Firstly, are you using a hardener with your paint? I use Protec Barrier paint, Camoflague Green, Lustreless. It is an enamel, just like you are using, but the addition of Protec 369 (I think thats the correct code) effectively changes the enamel to similar to the 2 Pack paints of much higher quality finish. Another VERY distinct advantage to using the hardener is that it has a much faster flash off time. I have painted parts at 1000hrs and picked them up by the painted part to take them inside by 1600hrs. Dont try that with unhardened enamel.

While I had been a spraypainter for many years.......many years ago now, I couldnt comment on your quoted PSI, becuase we always went by the 'vibe' of the gun. I still do that today. My books though, tell me a pressure similar to yours is roughly correct, or maybe even slightly low. I change pressures dramatically, depending on the areas being painted, and if course part size. Also, the manner of application of your coats seems about right too, so i'm thinking problem may lay with your gun setup.

You didnt mention whether you are using a suction or gravity feed gun. For the first 5 years of my trade I used only suction. Then we got trained in use of the polyurethanes/ 2-Packs, where a gravity gun was used. I have NEVER used a suction type since. Chalk & Cheese, at least in my opinion. Hopefully, your gun will have a pressure adjustment on the gun handle. If it doesnt, buy a regulator to fit to it where the air hose goes in. It makes it sooooooo much quicker and easier to make the adjustments you will find helpful as you spray different areas of smaller parts or edges of larger. My favorite gun is not an expensive Iwata or Devilbiss. I use a SuperCheap Auto one. It has never let me down, and I can honestly say a megabucks one wouldnt have done better work. Be sure to sure to use a HVLP gun. That stands for High Volume Low Pressure. On the off chance you are using an airless gun......STOP! They wont give a good finish at all....ever.

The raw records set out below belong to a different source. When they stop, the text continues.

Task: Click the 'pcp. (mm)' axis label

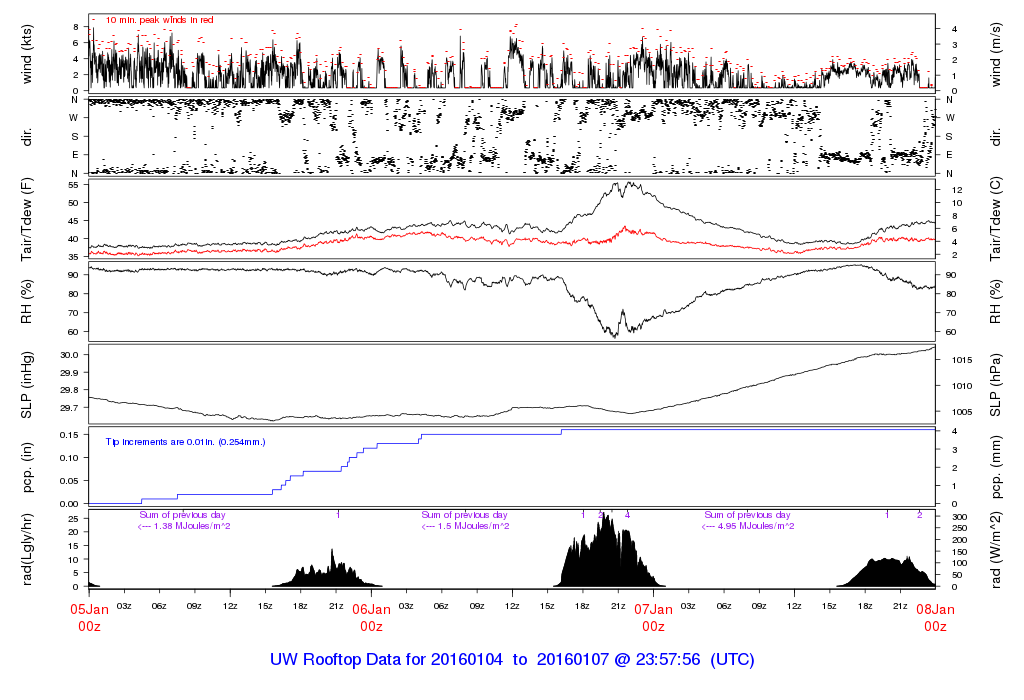Action: click(998, 467)
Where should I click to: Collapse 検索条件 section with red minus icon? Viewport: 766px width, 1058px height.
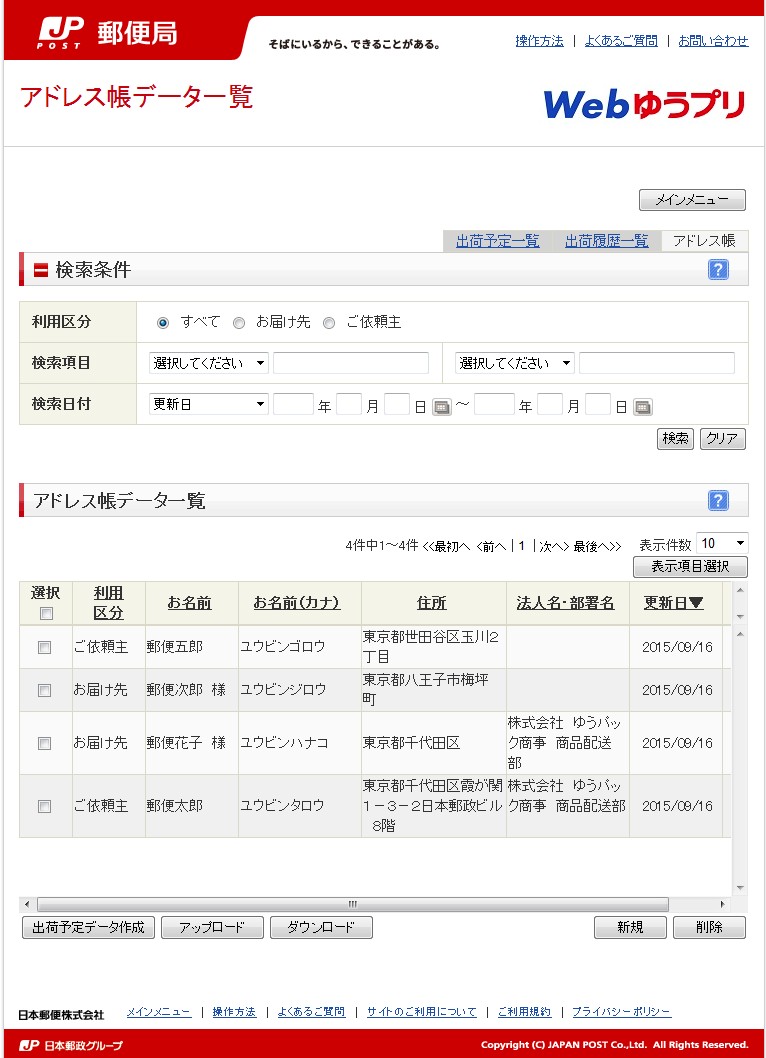41,270
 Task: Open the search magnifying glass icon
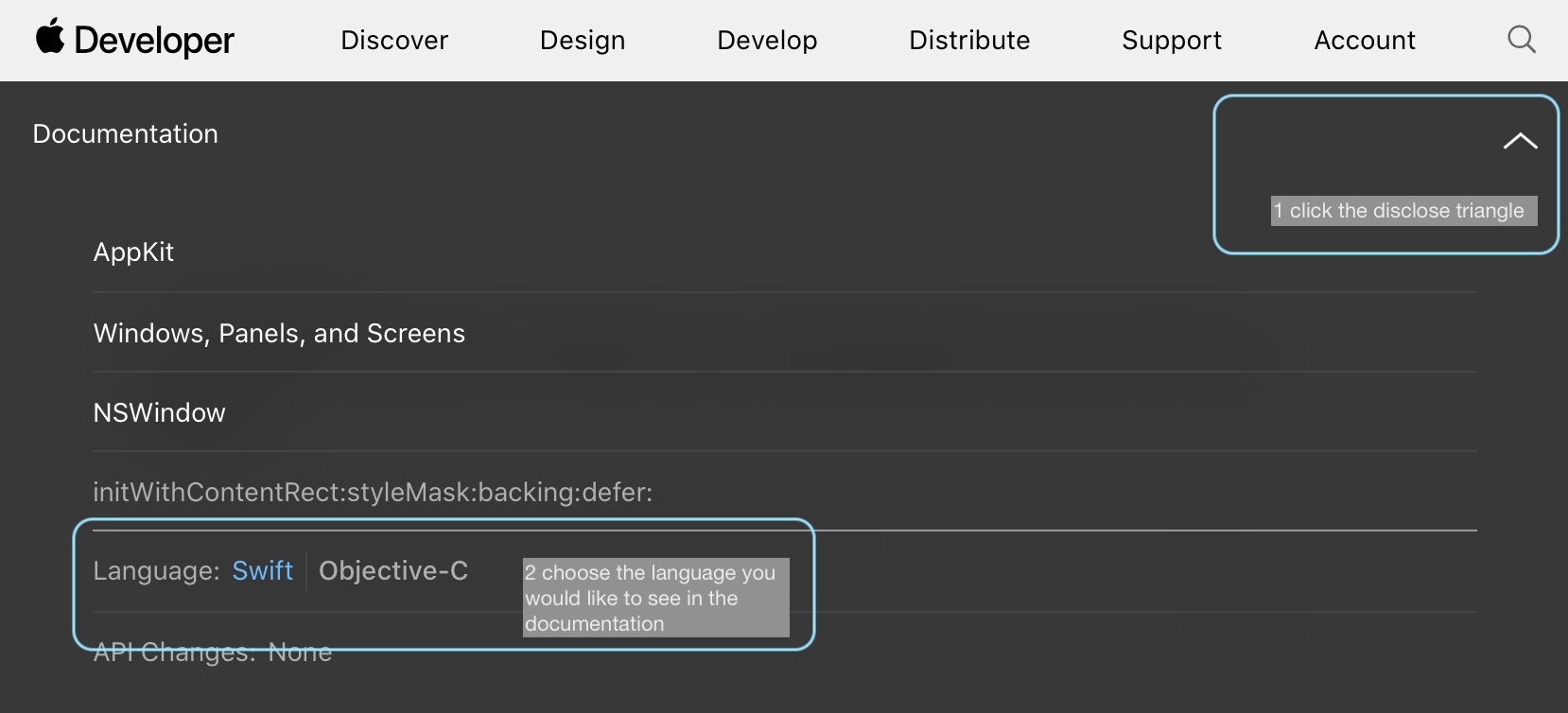pyautogui.click(x=1521, y=39)
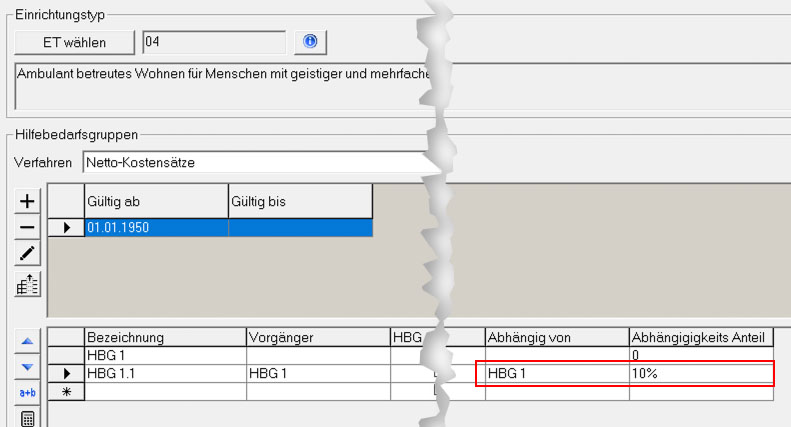
Task: Select the HBG 1.1 Bezeichnung cell
Action: coord(165,373)
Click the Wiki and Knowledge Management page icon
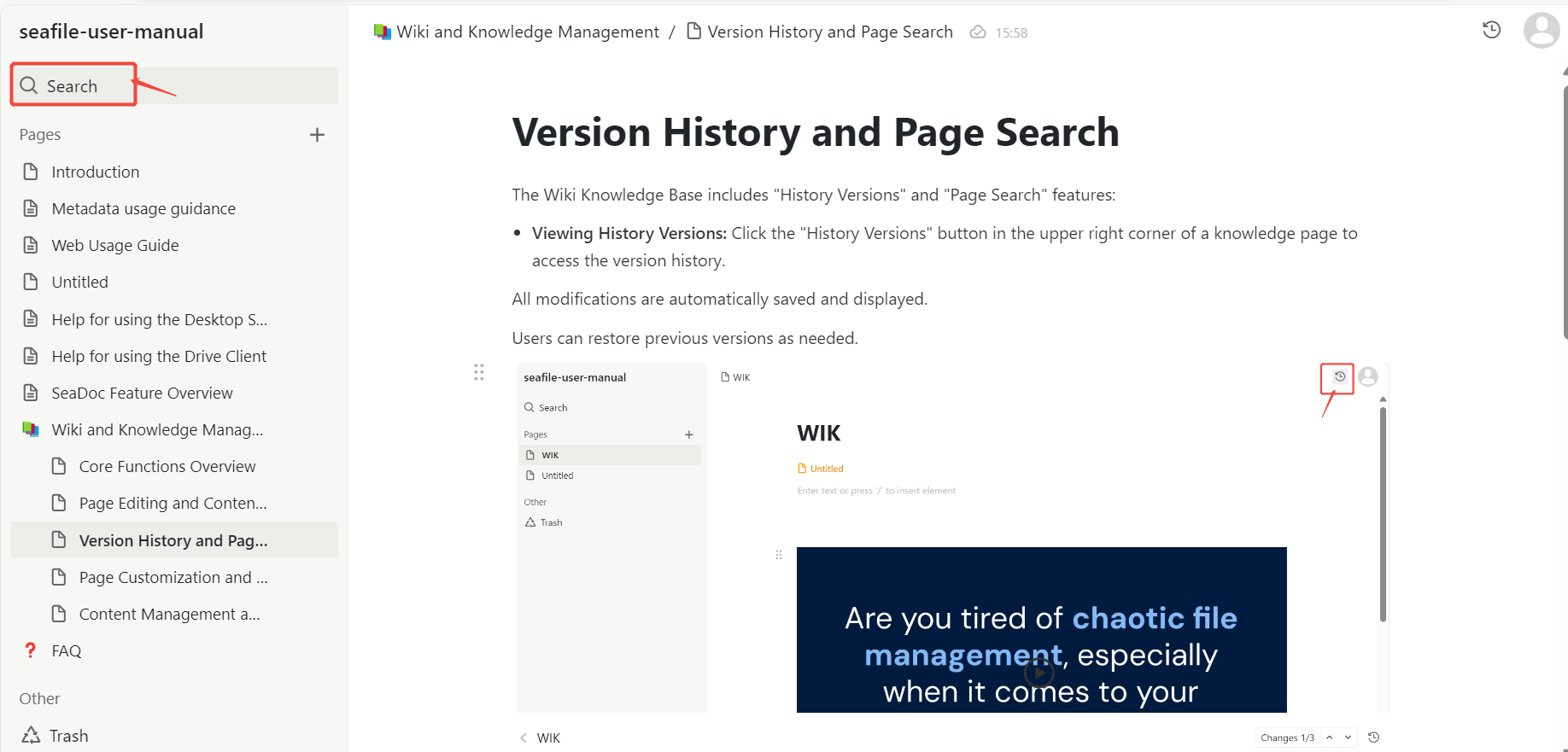This screenshot has width=1568, height=752. pyautogui.click(x=31, y=429)
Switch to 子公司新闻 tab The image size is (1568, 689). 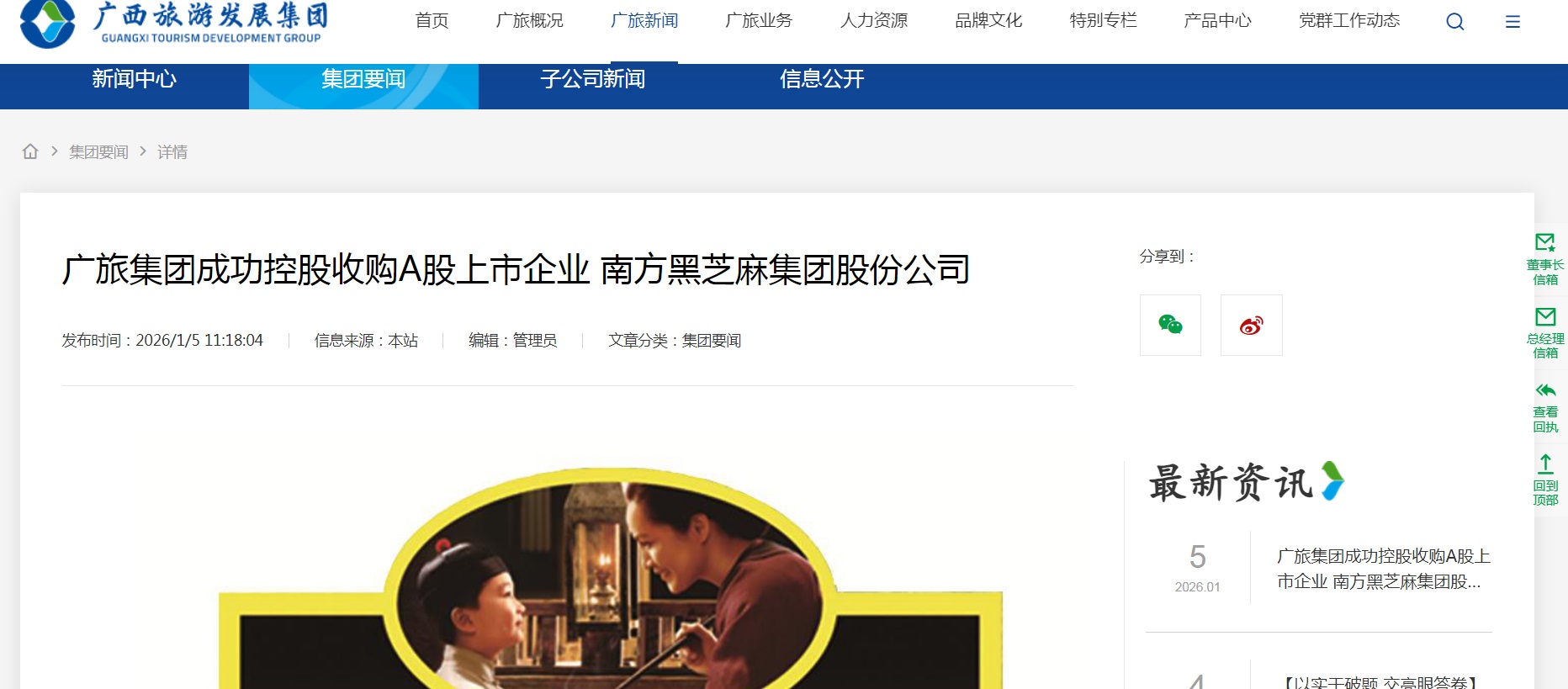tap(593, 79)
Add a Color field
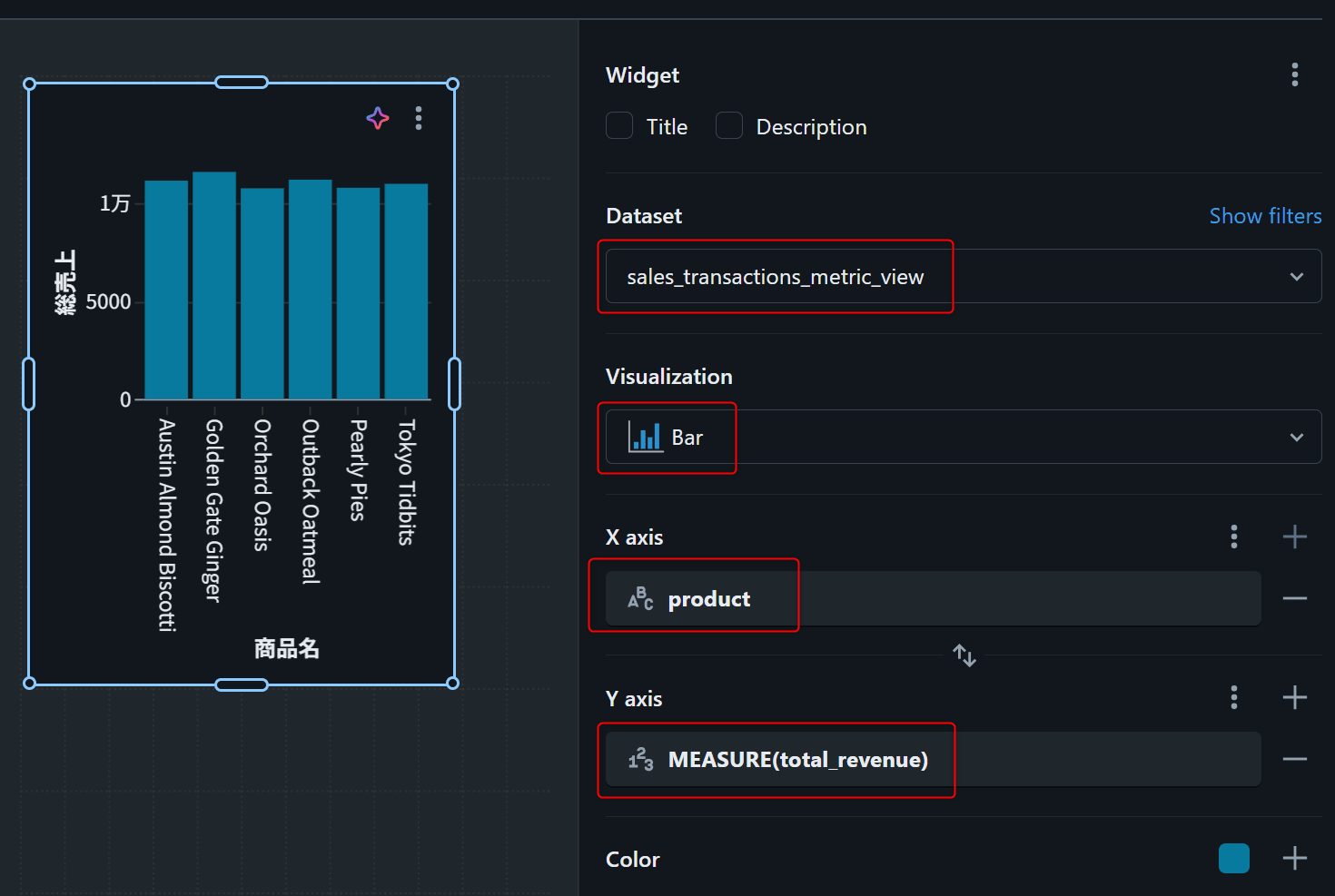The image size is (1335, 896). click(x=1294, y=858)
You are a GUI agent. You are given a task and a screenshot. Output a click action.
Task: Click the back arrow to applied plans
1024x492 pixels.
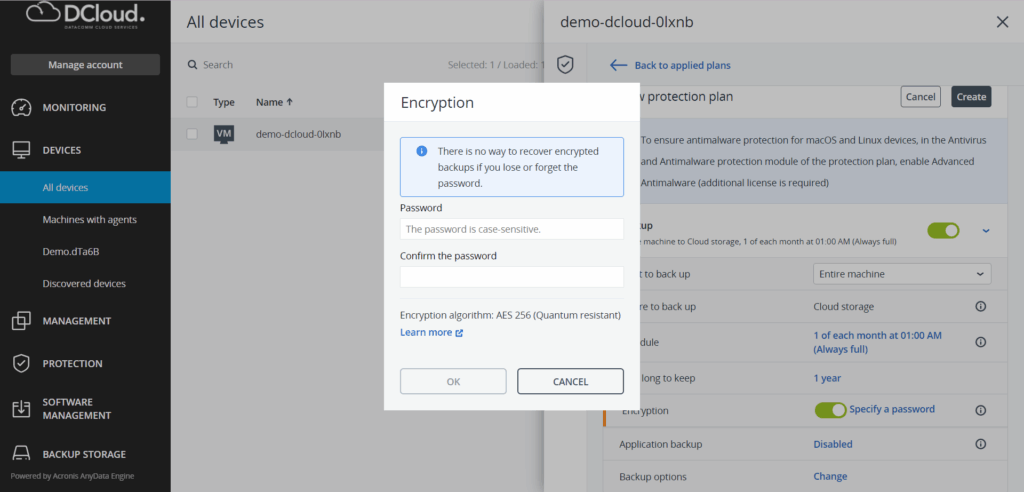point(619,65)
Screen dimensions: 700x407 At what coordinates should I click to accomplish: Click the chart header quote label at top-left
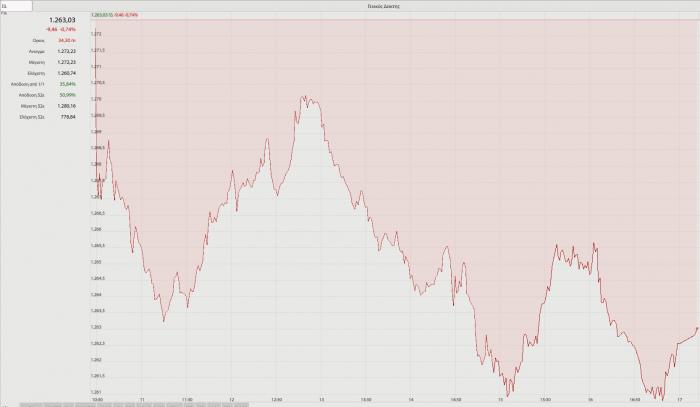click(114, 16)
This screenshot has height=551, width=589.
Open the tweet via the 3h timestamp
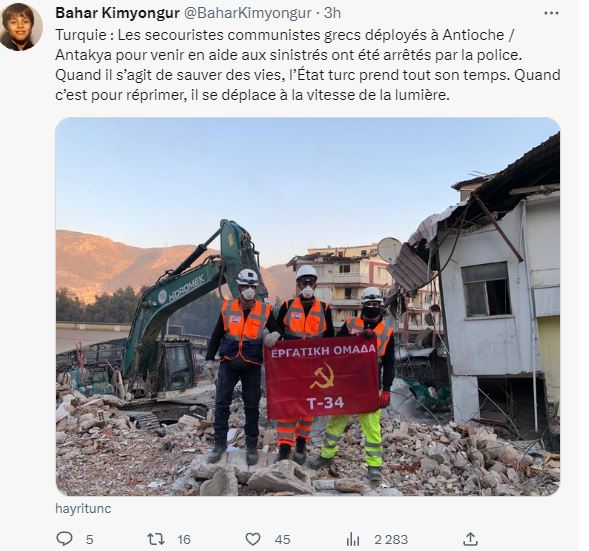(332, 13)
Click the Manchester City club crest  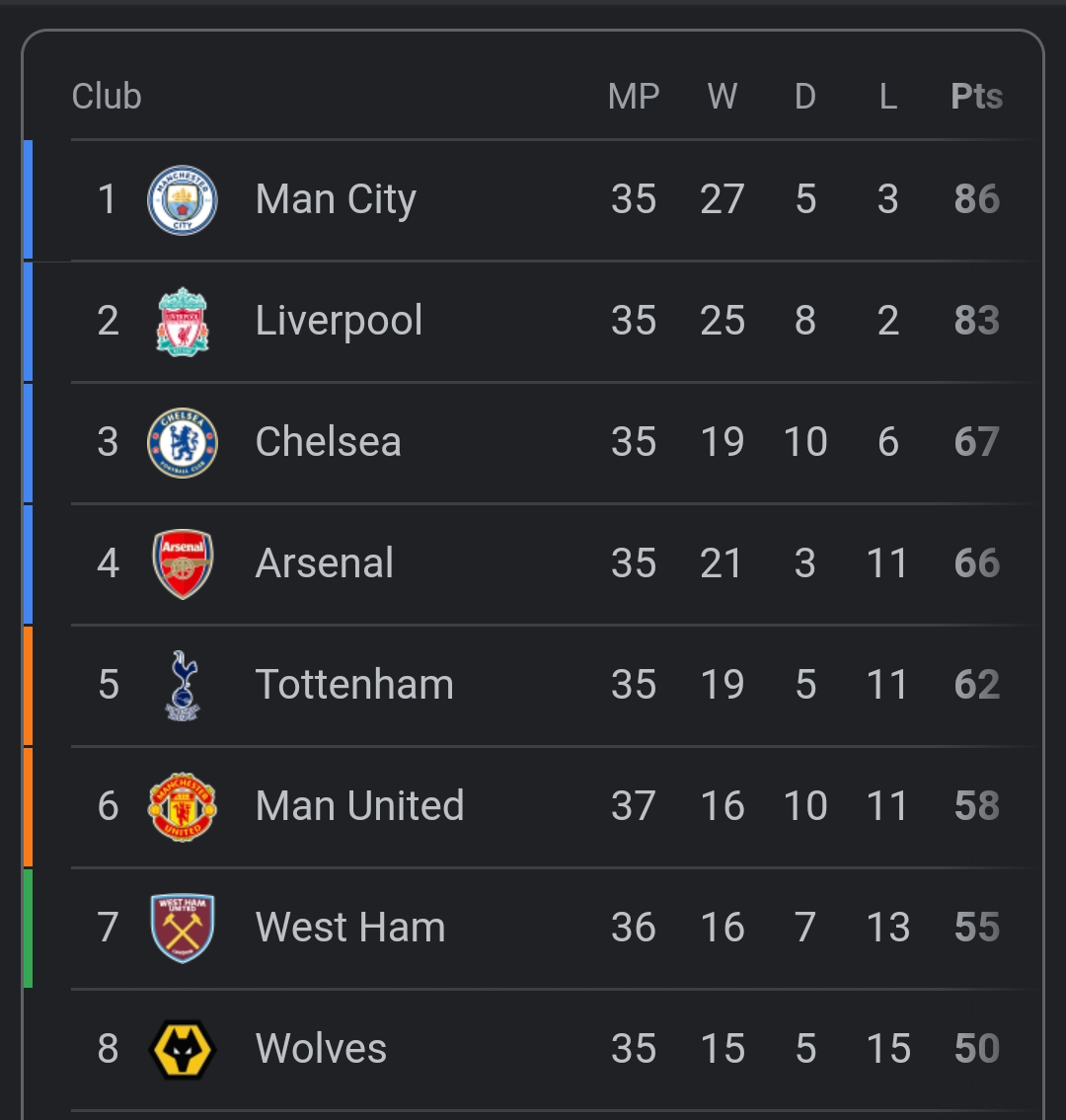183,200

I'm making the assumption you are using the correct reducer for your specific. You dont strike me as a fellow who would take a risk with mismatched products. Also I assume the paint has been mixed almost immediately prior to use.

The problem you have described sounds like a simple case of fan pattern adjustment, possibly combined with a less than perfect spray pressure selection. Can I suggest you take the gun, add an amount of paint you can afford to do without, then experiment with fan adjustment. At each different fan adjustment, alter the pressure both down below current, then slightly above said pressure. If doing these adjustments doesnt eliminate the problem, check you fluid adjustment. In fact, check that FIRST! It may be a simple case of increasing paint flow volume, but I suspect incorrect fan pattern is also playing a part. Are you using a flattening base additive, or is this premixed at manufacture? Flattening base added at time of your use can compound the visual effect of imperfect paint layup, but thats not something you can actually avoid. Discovering exactly what is causing your dry spray patches will eliminate the issue.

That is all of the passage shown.